Dataset entries
= = = = =

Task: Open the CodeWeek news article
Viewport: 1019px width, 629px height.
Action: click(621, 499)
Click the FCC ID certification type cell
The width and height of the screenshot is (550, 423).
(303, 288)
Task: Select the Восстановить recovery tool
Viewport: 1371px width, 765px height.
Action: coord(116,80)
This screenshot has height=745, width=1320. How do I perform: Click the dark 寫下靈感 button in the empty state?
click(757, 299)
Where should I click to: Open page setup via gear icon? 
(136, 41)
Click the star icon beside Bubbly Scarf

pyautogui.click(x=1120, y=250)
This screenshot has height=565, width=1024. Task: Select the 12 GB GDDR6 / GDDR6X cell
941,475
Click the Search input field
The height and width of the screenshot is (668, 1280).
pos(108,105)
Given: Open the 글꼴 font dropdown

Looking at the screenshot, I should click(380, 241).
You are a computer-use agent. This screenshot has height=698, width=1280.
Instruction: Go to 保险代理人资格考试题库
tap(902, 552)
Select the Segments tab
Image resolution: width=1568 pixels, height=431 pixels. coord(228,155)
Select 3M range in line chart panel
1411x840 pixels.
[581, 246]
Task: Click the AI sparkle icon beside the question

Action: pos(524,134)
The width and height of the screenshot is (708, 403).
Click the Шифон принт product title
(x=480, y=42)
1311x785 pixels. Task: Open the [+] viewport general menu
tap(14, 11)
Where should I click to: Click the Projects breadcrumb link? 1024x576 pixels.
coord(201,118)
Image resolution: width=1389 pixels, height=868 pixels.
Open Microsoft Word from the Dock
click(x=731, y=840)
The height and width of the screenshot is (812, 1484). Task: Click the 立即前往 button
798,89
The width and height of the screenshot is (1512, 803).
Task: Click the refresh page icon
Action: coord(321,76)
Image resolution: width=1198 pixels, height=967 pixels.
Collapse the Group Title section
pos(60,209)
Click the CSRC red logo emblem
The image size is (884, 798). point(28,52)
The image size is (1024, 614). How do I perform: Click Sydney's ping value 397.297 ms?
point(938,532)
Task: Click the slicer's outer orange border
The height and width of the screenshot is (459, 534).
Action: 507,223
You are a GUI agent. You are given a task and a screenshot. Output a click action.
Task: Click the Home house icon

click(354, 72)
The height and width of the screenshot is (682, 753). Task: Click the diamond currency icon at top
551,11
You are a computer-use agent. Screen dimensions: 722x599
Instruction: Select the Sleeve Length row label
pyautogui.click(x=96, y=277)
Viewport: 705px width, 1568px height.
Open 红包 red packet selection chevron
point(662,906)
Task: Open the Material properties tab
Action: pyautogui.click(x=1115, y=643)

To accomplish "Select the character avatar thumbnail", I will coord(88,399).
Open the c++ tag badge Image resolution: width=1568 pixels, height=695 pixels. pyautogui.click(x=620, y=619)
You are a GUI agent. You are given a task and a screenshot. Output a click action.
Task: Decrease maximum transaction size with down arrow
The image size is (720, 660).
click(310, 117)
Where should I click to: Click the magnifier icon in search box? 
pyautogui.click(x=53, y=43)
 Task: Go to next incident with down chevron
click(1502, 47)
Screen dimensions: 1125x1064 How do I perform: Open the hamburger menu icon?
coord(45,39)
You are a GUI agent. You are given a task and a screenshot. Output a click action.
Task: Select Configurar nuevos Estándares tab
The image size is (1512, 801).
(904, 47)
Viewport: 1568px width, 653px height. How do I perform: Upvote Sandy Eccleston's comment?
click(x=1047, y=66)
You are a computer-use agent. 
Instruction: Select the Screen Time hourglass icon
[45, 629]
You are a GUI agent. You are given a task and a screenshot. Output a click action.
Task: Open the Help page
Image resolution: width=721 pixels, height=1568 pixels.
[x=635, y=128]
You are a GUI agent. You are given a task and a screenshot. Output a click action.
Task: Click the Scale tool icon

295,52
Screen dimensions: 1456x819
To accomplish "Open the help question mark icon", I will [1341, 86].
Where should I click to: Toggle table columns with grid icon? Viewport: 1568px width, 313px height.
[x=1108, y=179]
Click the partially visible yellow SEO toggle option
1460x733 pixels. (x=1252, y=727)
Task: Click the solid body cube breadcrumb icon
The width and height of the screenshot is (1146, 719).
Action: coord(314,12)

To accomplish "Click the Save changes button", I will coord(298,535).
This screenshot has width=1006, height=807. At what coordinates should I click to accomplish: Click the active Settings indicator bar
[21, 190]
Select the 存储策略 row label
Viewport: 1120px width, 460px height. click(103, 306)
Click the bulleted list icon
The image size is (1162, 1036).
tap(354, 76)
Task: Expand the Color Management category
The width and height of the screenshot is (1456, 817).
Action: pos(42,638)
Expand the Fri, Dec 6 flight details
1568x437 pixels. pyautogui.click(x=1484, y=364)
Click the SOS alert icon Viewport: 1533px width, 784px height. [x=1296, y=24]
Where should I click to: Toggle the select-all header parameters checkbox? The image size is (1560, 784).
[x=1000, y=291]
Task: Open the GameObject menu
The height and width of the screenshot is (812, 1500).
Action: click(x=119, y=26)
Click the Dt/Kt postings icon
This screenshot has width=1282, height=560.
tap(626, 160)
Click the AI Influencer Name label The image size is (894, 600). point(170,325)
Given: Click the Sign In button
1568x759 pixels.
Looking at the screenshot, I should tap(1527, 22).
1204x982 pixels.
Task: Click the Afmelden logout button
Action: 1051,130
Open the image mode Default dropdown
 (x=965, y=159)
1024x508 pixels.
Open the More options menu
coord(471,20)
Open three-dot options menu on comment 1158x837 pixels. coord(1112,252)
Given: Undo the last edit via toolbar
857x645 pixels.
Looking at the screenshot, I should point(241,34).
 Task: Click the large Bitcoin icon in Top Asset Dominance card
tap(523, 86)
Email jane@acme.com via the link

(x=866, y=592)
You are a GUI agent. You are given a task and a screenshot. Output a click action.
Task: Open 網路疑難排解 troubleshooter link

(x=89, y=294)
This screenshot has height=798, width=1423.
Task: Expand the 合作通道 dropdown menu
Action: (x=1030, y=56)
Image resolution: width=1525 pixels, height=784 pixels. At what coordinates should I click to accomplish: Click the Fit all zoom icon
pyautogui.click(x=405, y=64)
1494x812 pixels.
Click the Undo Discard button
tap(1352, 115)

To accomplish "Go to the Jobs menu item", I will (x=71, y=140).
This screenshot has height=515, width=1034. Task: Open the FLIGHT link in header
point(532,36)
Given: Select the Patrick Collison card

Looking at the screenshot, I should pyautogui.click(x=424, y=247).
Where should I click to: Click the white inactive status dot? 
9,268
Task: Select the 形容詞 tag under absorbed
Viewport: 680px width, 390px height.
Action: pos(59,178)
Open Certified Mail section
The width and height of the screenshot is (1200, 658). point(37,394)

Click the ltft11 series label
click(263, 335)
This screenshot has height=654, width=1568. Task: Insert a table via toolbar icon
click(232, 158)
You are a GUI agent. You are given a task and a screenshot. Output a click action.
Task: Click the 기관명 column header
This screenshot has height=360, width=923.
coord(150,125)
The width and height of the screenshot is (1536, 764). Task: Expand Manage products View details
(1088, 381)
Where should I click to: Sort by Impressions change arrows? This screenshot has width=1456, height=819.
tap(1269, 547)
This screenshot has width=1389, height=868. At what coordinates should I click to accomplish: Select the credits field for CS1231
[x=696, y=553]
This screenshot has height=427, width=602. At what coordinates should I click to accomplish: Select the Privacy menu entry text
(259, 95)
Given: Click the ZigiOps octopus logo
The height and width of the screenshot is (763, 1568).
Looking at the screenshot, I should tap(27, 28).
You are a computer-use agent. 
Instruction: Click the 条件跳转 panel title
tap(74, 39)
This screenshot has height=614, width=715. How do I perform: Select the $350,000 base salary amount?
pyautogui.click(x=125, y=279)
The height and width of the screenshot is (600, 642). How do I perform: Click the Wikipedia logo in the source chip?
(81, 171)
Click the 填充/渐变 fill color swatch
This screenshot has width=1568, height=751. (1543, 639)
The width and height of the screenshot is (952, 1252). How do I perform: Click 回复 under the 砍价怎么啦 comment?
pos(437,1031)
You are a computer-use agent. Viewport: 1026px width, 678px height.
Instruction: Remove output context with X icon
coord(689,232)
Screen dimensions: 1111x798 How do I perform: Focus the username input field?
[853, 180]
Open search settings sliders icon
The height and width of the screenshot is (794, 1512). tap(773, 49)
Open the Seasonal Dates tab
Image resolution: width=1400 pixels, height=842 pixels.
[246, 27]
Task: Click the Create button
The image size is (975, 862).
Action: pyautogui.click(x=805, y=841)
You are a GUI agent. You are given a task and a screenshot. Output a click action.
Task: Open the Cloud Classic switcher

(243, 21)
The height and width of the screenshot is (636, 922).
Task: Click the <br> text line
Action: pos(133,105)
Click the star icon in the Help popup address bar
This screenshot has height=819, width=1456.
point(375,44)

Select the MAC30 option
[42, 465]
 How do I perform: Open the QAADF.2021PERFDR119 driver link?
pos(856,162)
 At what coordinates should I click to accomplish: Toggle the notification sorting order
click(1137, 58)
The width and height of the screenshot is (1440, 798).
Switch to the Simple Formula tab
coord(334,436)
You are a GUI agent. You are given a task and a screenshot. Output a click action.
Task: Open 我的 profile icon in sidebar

= = = = =

What the task asks -> Rewrite every line of the entries, requests included, from the first line through the line holding "pyautogui.click(x=1120, y=250)", inclusive. Offset each coordinate in the answers by -80.

Response to this task ->
Task: Open the CodeWeek news article
Viewport: 1019px width, 629px height.
Action: click(541, 419)
Click the FCC ID certification type cell
The width and height of the screenshot is (550, 423).
(223, 208)
Task: Select the Восстановить recovery tool
Viewport: 1371px width, 765px height.
Action: coord(36,0)
This screenshot has height=745, width=1320. How do I perform: Click the dark 寫下靈感 button in the empty state?
click(677, 219)
Where should I click to: Open page setup via gear icon? 
(56, -39)
Click the star icon beside Bubbly Scarf

pyautogui.click(x=1040, y=170)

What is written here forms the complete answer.